Source
I'm honestly more curious these days about how GPU will play out. I've now investigated enough GPU details to conclude that Apple is on a path there very much like the CPU path. The starting point was somewhat different (more like a traditional GPU, probably because they started with Imagination IP) but over time the standard Apple package of throwing intelligence, not just raw frequency or MOAR GPU CORES! to the problem, has been applied. The most recent public GPU patents (around 2020, 2021) show some really cool ideas that, while they will not show up in basic dense linear algebra tests, should substantially speed up both real graphics and many real-world GPGPU compute use cases (graphs, sparse linear algebra, FFT, stuff like that).

I'd like to see more cross comparison of Apple GPU results against other GPUs, but I have not yet found such a resource on the net. Is there a secret GB6 browser site that's not yet visible to google search?

Dataset
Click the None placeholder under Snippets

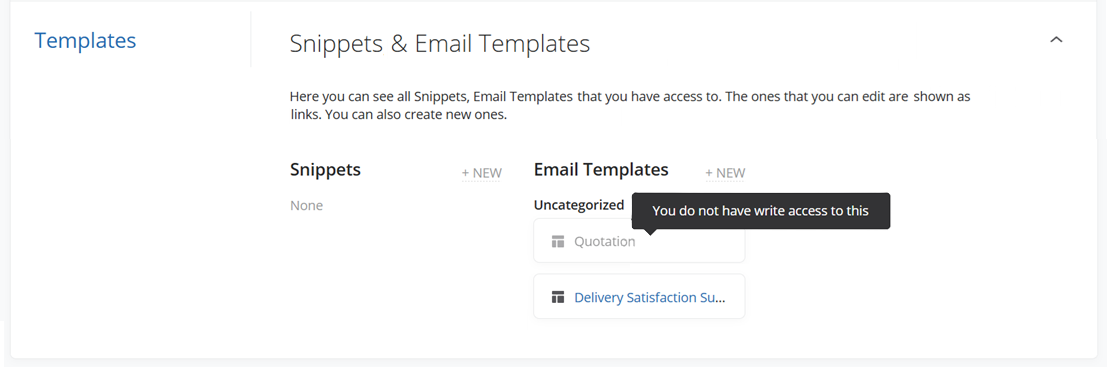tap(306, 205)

---

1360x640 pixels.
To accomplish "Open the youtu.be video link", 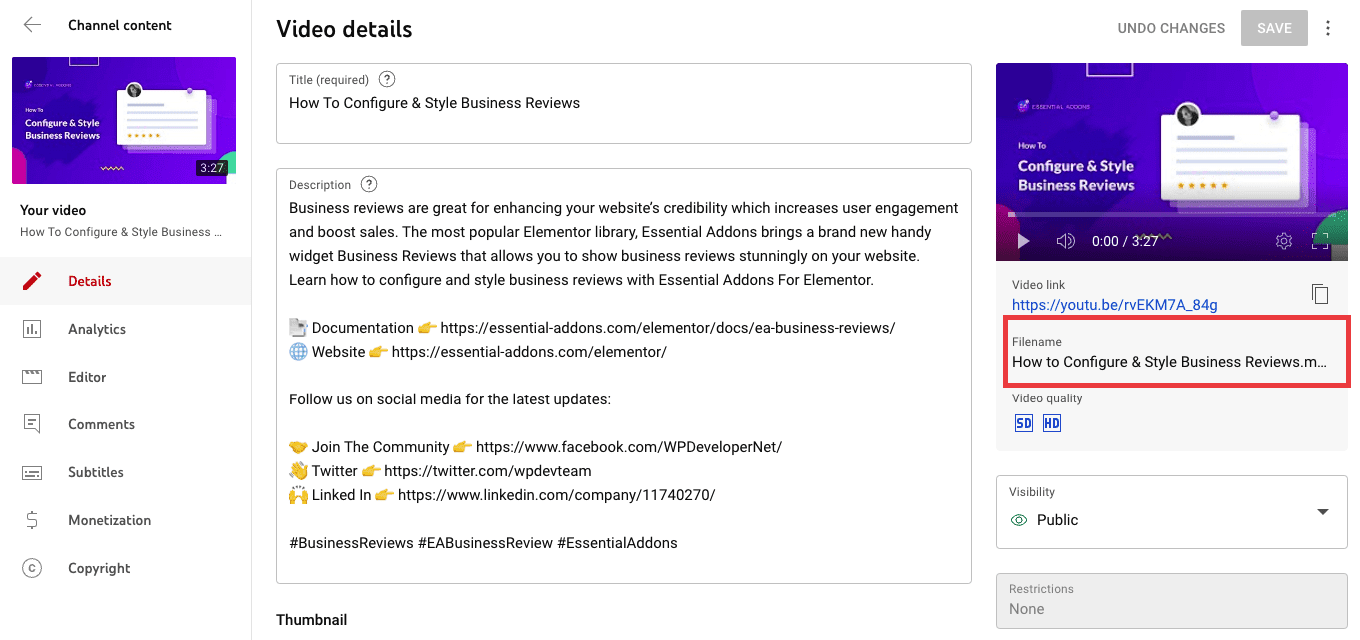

Work required
Please carry on the post about Apple's GPUs from its last sentence. The listing has no connection to the post about Apple's GPUs.

Task result
Running tests on my iPhone 8 and I am getting metal scores ranging from 3500-5200.....

Not seeing that kind of swing running Geekbench 5. Well not more than maybe 30-50 points anyway.
Geekbench 6 generates heat significantly on older devices. Make sure if your device has cooled down before another test.
 
Geekbench 6 generates heat significantly on older devices. Make sure if your device has cooled down before another test.

Ya that was my first thought, but the highest wasn't even the first run.

Also tried turned it off. Waited 10 min before powering back on. Running it in Airplane Mode.

Still seeing wild swings with GB6, while the numbers are very consistent in GB5.